For the technical details, you should refer to the vlc-devel archives. Anyway. One seemingly potential solution out of this involves dropping support for version 10.4. Since the feature freeze and planned release of VLC 1.0 are drawing very close, fixing the OSX is way overdue. If it does not happen really soon now, we will end up either delaying VLC 1.0.0 to no end because of the OSX port, or shipping VLC 1.0.0 without OSX support. VLC 1.0 brings much needed enhancements and fixes to the Windows and Linux port. Hence, I am confident that we will not significantly postpone the release on all platforms (and as a Linux user myself, I also hope so). We are trying to build a world-class modern media performance and streaming framework, and that excludes limitting ourselves to the lowest common denominator of all operating systems.

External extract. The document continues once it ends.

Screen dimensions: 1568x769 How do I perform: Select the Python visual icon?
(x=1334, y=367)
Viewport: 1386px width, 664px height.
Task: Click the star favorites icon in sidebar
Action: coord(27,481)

I am sure we will get our share of whining with this proposal, especially if it is implemented. Let it be known that I do not care. When millions of people use your software, whining users are a more often than daily occurence, no matter how excellent/crappy your software may be. You simply cannot satisfy everyone, especially when your project is constrained by the time and motivation of a few core open-source developpers.
So anyway, if you care about VLC on MacOS X, especially on MacOS X.4, take this as a call for help. As usual we are looking for source code patches, not for money, hardware donation or moral support.
N.B.: This post represent my personal view, and shall not be construed as the official position of the VideoLAN association.